A pretensão formulada pelo
requerente nestes autos pressupõe, essencialmente, uma interpretação do
preceituado no art.º 68º da Constituição, de onde resulta poder o interessado
requerer, perante o Tribunal competente, a providência de Habeas Corpus,
em virtude de detenção ou prisão ilegal. Sendo o único caso de garantia
específica e extraordinária constitucionalmente prevista para a defesa dos
direitos fundamentais, o Habeas Corpus evidencia a importância
do direito à liberdade constituindo uma “garantia privilegiada” daquele direito
(cf. Gomes Canotilho, /Vital Moreira,
Constituição da República Portuguesa — Anotada, vol. I, Coimbra:
Coimbra Editora, 20074, anotação ao art. 31.º/ I, p. 508).
São exigidos
cumulativamente dois requisitos:
1) abuso de poder, lesivo
do direito à liberdade, enquanto liberdade física e liberdade de movimentos e,
2) detenção ou prisão ilegal.
Isto é, a interposição
desta providência de Habeas
Corpus só é possível desde que se verifiquem estes requisitos
muito restritos e só pode ser deferida se verificados um ou mais destes
pressupostos.
Por sua vez, o art.º 290.º, n.º 4, do C.P.P. faz depender a
procedência da petição de Habeas Corpus do facto de, a prisão:
a) Ter sido efectuada ou ordenada sem mandado de autoridade
competente;
b) Estar excedido o prazo para a entrega do arguido detido
ou preso preventivamente ao Magistrado competente para validação da detenção ou
prisão preventiva;
c) Manter-se para além dos prazos fixados pela lei ou por
decisão judicial.
d) Manter-se a privação da liberdade fora dos locais para
este efeito autorizados por Lei;
e) Ter sido a privação da liberdade ordenada ou efectuada
por entidade incompetente;
f) Haver violação dos pressupostos e das condições da
aplicação da prisão preventiva.
No caso dos autos, os recorrentes entendem que as detenções,
bem como todos os actos subsequentes, se encontram feridos de vício de
inconstitucionalidade e ilegalidade.
Vejamos.
Um sublinhado para a natureza excepcional da detenção
fora do flagrante delito, que se encontra expressamente consagrado no art.º 254.º,
do C.P.P, onde se afirmam que fora de flagrante delito, a detenção só é
permitida quando houver razões fundadas para crer que a pessoa a deter não se
apresentaria voluntária e espontaneamente perante a autoridade judiciária no
prazo que lhe fosse fixado.
Dispõe o nº 2 do mesmo art.º que a detenção a que se
refere este número anterior é efectuada por mandado do Ministério Público na
fase de instrução preparatória e pelo Juiz nas fases restantes.
No caso em análise, os requerentes contrariamente o
que suscita do parecer do MºPº, junto do Tribunal “a quo” e do parecer do MºPº
junto deste Venerando Tribunal, não resulta a providência em qualquer excesso
de prisão preventiva, mas nos desrespeitos pelos requisitos e formalismos dos mandados
de detenção fora do flagrante delito, e na severidade da medida de coação imposta
aos seus constituintes.
A questão que se coloca é de saber se os mandados de
captura emitidos na fase de instrução processual e a medida de prisão
preventiva aplicada pelo MºPº preenchem os pressupostos e requisitos do
carácter excepcional da providência do Habeas Corpus.
Dos autos resulta que indiciados, foram emitidos
mandados de captura para o interrogatório que culminou na aplicação da prisão
preventiva, porque se considerou como a mais adequada.
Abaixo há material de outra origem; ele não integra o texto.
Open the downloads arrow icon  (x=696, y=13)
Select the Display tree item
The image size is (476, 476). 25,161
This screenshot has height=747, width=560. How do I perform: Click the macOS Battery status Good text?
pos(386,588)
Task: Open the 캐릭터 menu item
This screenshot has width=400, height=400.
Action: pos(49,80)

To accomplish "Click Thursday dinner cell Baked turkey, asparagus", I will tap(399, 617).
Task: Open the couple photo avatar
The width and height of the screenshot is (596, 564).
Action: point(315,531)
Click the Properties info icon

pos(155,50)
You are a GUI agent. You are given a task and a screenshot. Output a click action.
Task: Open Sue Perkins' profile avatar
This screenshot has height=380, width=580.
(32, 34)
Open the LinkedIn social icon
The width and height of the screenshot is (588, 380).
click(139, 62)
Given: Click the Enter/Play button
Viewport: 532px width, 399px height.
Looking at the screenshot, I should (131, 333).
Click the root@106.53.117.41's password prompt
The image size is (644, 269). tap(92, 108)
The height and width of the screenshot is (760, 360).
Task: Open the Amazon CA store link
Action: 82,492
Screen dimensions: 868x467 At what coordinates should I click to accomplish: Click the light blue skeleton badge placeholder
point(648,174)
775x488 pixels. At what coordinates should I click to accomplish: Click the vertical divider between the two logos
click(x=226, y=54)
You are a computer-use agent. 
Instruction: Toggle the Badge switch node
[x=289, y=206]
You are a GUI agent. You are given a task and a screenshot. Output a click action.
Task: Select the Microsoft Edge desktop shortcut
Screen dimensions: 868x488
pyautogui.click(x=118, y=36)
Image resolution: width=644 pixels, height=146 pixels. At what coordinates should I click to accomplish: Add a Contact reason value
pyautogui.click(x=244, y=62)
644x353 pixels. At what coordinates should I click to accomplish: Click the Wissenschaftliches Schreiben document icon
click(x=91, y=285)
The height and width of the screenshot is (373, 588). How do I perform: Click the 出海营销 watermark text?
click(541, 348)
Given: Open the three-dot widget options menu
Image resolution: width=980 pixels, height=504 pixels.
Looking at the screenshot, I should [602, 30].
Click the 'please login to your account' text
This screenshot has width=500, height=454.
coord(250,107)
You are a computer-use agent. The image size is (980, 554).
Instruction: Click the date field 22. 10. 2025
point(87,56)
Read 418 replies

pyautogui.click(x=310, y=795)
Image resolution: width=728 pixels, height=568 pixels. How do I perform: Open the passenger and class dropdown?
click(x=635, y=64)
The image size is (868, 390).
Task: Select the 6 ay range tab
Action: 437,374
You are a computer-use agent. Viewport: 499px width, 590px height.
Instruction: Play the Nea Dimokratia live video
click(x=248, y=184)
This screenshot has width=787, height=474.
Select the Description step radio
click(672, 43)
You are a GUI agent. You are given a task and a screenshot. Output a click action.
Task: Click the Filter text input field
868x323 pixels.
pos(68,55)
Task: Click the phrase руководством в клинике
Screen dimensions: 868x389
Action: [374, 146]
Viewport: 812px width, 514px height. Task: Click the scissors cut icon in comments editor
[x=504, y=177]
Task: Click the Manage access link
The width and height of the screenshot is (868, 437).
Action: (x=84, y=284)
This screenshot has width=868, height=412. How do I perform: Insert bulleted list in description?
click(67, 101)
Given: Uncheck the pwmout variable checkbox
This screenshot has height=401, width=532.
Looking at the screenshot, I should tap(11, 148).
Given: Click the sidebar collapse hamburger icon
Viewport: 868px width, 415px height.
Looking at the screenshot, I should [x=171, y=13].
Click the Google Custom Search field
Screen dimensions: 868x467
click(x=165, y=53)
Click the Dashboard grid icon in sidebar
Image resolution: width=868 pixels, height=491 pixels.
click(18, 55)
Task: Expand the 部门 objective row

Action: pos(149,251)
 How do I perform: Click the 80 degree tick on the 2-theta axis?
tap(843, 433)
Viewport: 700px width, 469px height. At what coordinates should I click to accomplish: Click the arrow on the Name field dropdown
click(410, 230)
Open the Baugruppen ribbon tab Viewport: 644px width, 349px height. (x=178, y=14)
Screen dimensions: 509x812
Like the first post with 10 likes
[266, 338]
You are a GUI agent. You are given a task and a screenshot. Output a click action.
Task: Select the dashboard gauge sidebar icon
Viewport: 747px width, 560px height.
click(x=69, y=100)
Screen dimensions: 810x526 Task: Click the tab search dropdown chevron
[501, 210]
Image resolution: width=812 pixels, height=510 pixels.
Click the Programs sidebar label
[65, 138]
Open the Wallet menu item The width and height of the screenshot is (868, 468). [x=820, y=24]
Não se vislumbrando que
os fundamentos invocados pelos requerentes, caibam na previsão dos normativos
acima mencionados que constituem os fundamentos deste tipo de providência de
carácter excepcional.
Deste modo, os requerentes perante a insatisfação com
a emissão de mandados de captura e da ordem de prisão preventiva, o meio de
reacção mais apropriado é o de recurso ordinário e não o de Habeas Corpus.
Assim sendo, as eventuais irregularidades quanto a
emissão, tramitação e cumprimento de mandados de captura, bem como a aplicação
das medidas de coação quanto a sua proporcionalidade, adequação e finalidade,
devem ser refutadas em sede de recurso ordinário.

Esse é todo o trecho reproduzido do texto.